Return only what lies between the first line of the entries and the line containing "You are a computer-use", both lines included.

#### Records for this task ####

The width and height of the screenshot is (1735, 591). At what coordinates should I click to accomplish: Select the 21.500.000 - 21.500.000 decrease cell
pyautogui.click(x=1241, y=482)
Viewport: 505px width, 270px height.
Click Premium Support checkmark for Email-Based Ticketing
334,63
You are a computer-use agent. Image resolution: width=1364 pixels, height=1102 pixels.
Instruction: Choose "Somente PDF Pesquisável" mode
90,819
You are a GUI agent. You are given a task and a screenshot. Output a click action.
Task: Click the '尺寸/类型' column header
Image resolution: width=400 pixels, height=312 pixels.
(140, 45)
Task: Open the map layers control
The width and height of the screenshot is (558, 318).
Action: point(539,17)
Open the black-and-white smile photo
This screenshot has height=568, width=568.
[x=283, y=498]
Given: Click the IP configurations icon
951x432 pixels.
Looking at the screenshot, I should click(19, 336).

####

• Written reply
The width and height of the screenshot is (1735, 591). At what coordinates should I click to accomplish: Select the 21.500.000 - 21.500.000 decrease cell
pyautogui.click(x=1241, y=482)
Viewport: 505px width, 270px height.
Click Premium Support checkmark for Email-Based Ticketing
334,63
You are a computer-use agent. Image resolution: width=1364 pixels, height=1102 pixels.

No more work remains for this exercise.